A Clear Product Launch Strategy Using the Get Who To By Framework

    Use-case guideUpdated May 2026

    The TL;DR

    Use the Get Who To By framework to strip your product launch down to four decisions: GET (who to target), WHO (specific insight about how the target group behaves), TO (the message), and BY (the mechanism). This forces clarity and eliminates vague launch strategies that don't move numbers.

    Launching something new sounds exciting until you realize nobody on your team actually agrees on what the launch is for. Cue chaos. Cue 70-slide decks. Cue a "launch strategy" that is basically a shopping list of random tactics. Get Who To By is the antidote. It strips your product launch down to four decisions that actually move numbers, not egos. Let's rebuild your launch into something that survives contact with reality.

    Why Get Who To By Works So Well for Product Launches

    Because a launch is basically a battle against vague target audiences, unclear behaviors, soft messaging, creative teams guessing what you wanted, and clients approving things out of pity—this framework kills all that.

    Instant clarity. You stop pretending the launch is "for everyone" and finally pick a target that matters.
    Action-first thinking. A launch lives or dies on one behavior. This framework forces you to name it.
    Stronger creative direction. Creative teams stop shooting in the dark. They know who they're talking to and what they need to achieve.
    Simpler decks. Launch decks get shorter, sharper, and way harder to argue with.
    Faster alignment. Your team stops debating philosophy and starts debating actual decisions.

    The Four Steps

    GET

    Who exactly is worth launching to?

    Choose the smallest, most winnable, highest-impact group. Not "young people." Not "everyone buying in the category." For launches, tighter = better. If this group feels too broad, you're doing it wrong.

    WHO

    What specific insight reveals how your target group actually behaves?

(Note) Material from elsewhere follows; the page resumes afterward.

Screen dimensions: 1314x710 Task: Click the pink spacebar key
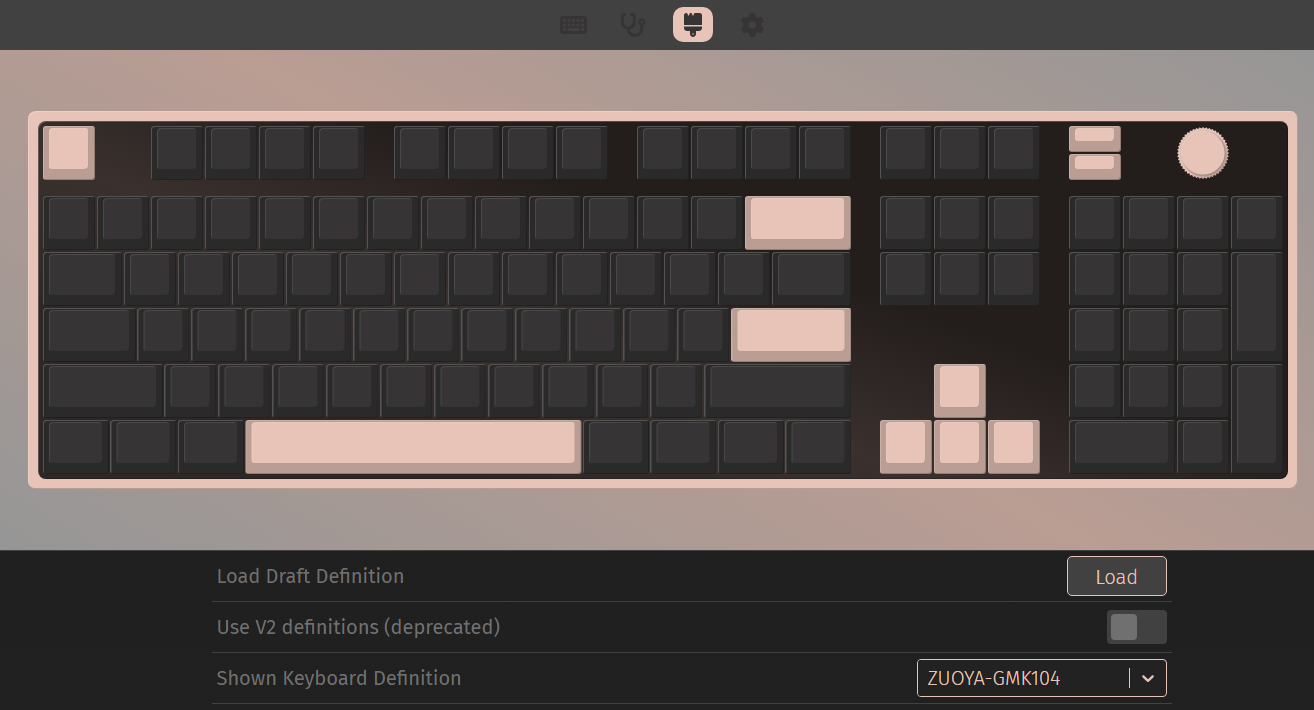413,446
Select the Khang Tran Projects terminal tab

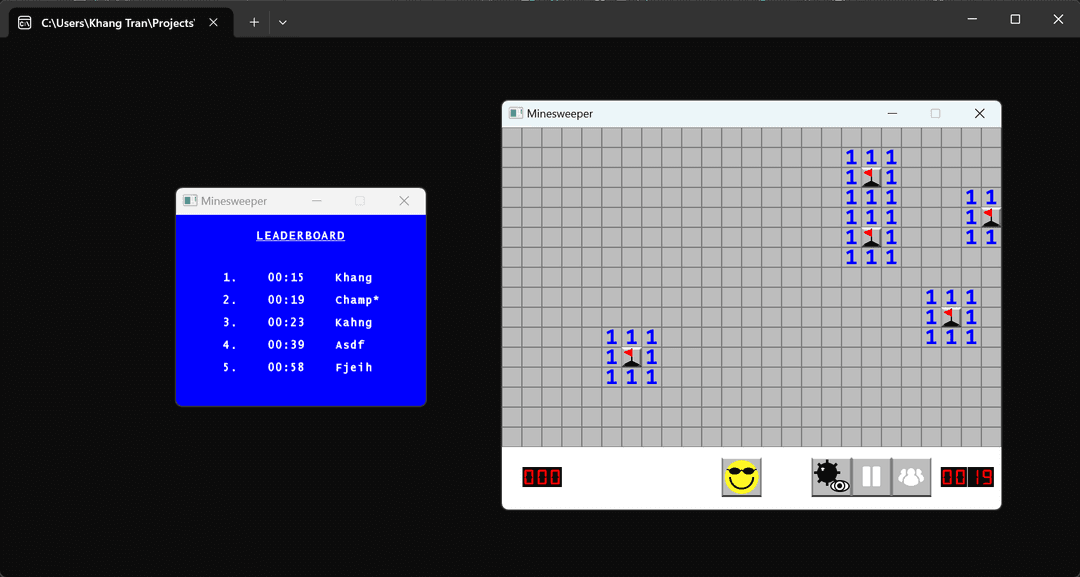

    It's about how they actually behave—their current habits, frustrations, or patterns that reveal why they'll care. What do they do now? What are they already trying? What's the specific behavior that shows they're ready for your launch? If you can't observe it or it's too vague, dig deeper.

    TO

    Make the action stupidly obvious

    This is the launch message. It should punch through noise, not whisper in brand poetry. People must immediately understand what you want them to do, why it's worth it, and why now. If your message sounds like a manifesto instead of a direction, rewrite it.

    BY

    How will you actually make them do it?

    This is the strategy engine—the mechanism that creates the behavior. Hijack a category moment. Use a trial hook people can't ignore. Tap into a frustration competitors ignore. Build urgency around timing. If you can't articulate it in one sentence, it isn't sharp enough.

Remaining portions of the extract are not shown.